(Records from a dataset)
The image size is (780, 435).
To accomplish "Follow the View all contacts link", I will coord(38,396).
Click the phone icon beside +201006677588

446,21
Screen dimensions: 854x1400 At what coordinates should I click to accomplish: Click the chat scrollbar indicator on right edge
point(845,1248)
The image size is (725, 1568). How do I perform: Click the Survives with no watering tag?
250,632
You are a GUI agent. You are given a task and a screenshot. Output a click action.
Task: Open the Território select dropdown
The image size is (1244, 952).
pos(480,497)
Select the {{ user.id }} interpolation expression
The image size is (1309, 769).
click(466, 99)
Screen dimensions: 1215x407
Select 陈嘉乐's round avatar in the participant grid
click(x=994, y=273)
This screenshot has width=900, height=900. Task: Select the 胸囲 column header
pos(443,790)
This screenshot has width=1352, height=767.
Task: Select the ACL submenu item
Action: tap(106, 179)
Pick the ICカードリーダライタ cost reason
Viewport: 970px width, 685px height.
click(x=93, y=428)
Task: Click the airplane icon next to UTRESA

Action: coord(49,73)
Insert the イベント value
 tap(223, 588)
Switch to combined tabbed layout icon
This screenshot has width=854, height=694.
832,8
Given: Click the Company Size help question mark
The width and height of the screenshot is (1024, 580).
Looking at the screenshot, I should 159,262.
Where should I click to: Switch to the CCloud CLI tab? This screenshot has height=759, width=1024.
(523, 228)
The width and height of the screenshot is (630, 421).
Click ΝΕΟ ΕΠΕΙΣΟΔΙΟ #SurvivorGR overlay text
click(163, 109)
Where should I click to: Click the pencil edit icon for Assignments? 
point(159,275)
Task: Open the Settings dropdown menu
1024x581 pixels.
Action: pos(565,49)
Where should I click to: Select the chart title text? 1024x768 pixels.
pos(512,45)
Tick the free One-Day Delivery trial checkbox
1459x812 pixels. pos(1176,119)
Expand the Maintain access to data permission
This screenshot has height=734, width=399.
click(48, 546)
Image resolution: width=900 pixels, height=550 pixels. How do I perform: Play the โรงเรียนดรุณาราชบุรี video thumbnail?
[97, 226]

What is needed:
Write out every entry above, word for word.

Result of the exercise:
The image size is (780, 435).
To accomplish "Follow the View all contacts link", I will coord(38,396).
Click the phone icon beside +201006677588

446,21
Screen dimensions: 854x1400 At what coordinates should I click to accomplish: Click the chat scrollbar indicator on right edge
point(845,1248)
The image size is (725, 1568). How do I perform: Click the Survives with no watering tag?
250,632
You are a GUI agent. You are given a task and a screenshot. Output a click action.
Task: Open the Território select dropdown
The image size is (1244, 952).
pos(480,497)
Select the {{ user.id }} interpolation expression
The image size is (1309, 769).
click(466, 99)
Screen dimensions: 1215x407
Select 陈嘉乐's round avatar in the participant grid
click(x=994, y=273)
This screenshot has width=900, height=900. Task: Select the 胸囲 column header
pos(443,790)
This screenshot has width=1352, height=767.
Task: Select the ACL submenu item
Action: tap(106, 179)
Pick the ICカードリーダライタ cost reason
Viewport: 970px width, 685px height.
click(x=93, y=428)
Task: Click the airplane icon next to UTRESA

Action: coord(49,73)
Insert the イベント value
 tap(223, 588)
Switch to combined tabbed layout icon
This screenshot has width=854, height=694.
832,8
Given: Click the Company Size help question mark
The width and height of the screenshot is (1024, 580).
Looking at the screenshot, I should 159,262.
Where should I click to: Switch to the CCloud CLI tab? This screenshot has height=759, width=1024.
(523, 228)
The width and height of the screenshot is (630, 421).
Click ΝΕΟ ΕΠΕΙΣΟΔΙΟ #SurvivorGR overlay text
click(163, 109)
Where should I click to: Click the pencil edit icon for Assignments? 
point(159,275)
Task: Open the Settings dropdown menu
1024x581 pixels.
Action: pos(565,49)
Where should I click to: Select the chart title text? 1024x768 pixels.
pos(512,45)
Tick the free One-Day Delivery trial checkbox
1459x812 pixels. pos(1176,119)
Expand the Maintain access to data permission
This screenshot has height=734, width=399.
click(48, 546)
Image resolution: width=900 pixels, height=550 pixels. How do I perform: Play the โรงเรียนดรุณาราชบุรี video thumbnail?
[97, 226]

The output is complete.